All three of the current DC movies have adopted a dark tone that's very familiar to longtime comic readers. It's the relentlessly juvenile "darkness" of the comics of the early 1990s, where what seemed like everyone in the industry started trying to do half-assed pastiche of Frank Miller and Alan Moore. BvS is, in fact, full of elements pillaged from Miller's "The Dark Knight Returns"[16] and the movie feels just like all the third-rate trash that was coming out back then and trying to ape that style. And their pathetic imitation of that style is all it and MoS have. Marvel places its characters in the center of every movie it produces. Its protagonists are well-developed people, they have character arcs, they change and grow.
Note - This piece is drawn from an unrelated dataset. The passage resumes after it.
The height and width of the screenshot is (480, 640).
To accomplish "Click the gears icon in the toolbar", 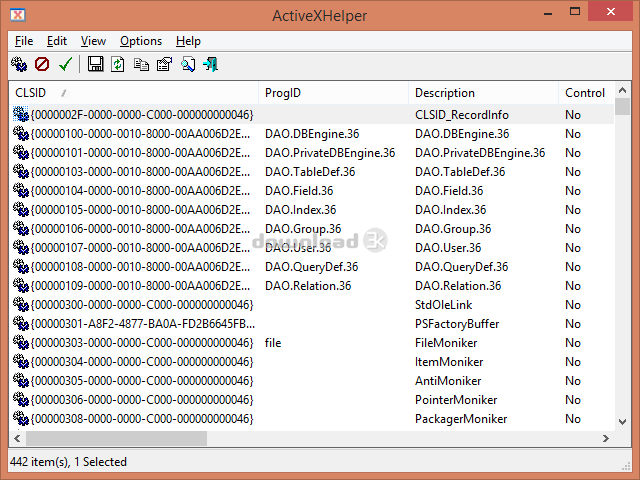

This focus on characterization is one of Marvel's major strengths, something that allows it to get away with some otherwise pretty substandard movies at times (CAPTAIN AMERICA: THE FIRST AVENGER, IRON MAN 2, etc.). Viewers like the characters and that's what keeps them coming back. WB's DC movies don't do characterization. At all. There isn't a single well-defined character or genuine character arc in any of them; the filmmakers have never even tried. Viewers are given no reason to care about anyone. Motives are sketchy and typically so entirely illogical that they feel like some kind of resented chore dropped in as an afterthought merely to tie together the explosions and fight-scenes. The Snyder movies are particularly bad in this respect. They're choppy, badly assembled and banish all levity, all humanity. The central characters are joyless automatons.

Explosions, CGI and action are, of course, the things on which the Hollywood studios depend to sell most of their tentpole movies. I've made my own general contempt for such films well-known here. As I wrote in one tirade a few years ago, a self-styled Hollywood "blockbuster" is typically "made by a committee, filled with computer-generated effects spectacles to ooh and aah the bumpkins, plotted, shot and edited in Attention-Span-Optional mode, watered down to a PG-13 rating so as not to keep the kiddies away and dumbed down to serve the needs of the dumbest son of a bitch who may wander into a theater to watch it." And since, in Hollywood, nothing succeeds like success (and, more to the point, there's an extreme allergy to anything even perceived as risky), it's usually going to be a rehash of something that has already proven itself. And proven itself. And proven itself, a trend of milking past successes made worse in more recent years by the expansion of foreign markets--new folks to batter with the old formulas. As I wrote in my previous essay, part of Hollywood's ideology is that in tentpole films, "everything has to be some huger-than-huge, mile-a-minute effects-laden epic with the fate of the world resting on the outcome and each new picture has to top the last one on this score." That studios, when looking at comic-based properties, only seem to see potential tentpoles has proven a major limitation on these projects. While its extraordinary that so many of them have bucked the relentless race to the bottom that characterizes most tentpoles and have actually been good, they've also been severely tempered by being forced into that box. They're rendered too conservative, too safe and the scale of the tentpoles is often inappropriate and works against what made these properties so successful and long-lived on the page.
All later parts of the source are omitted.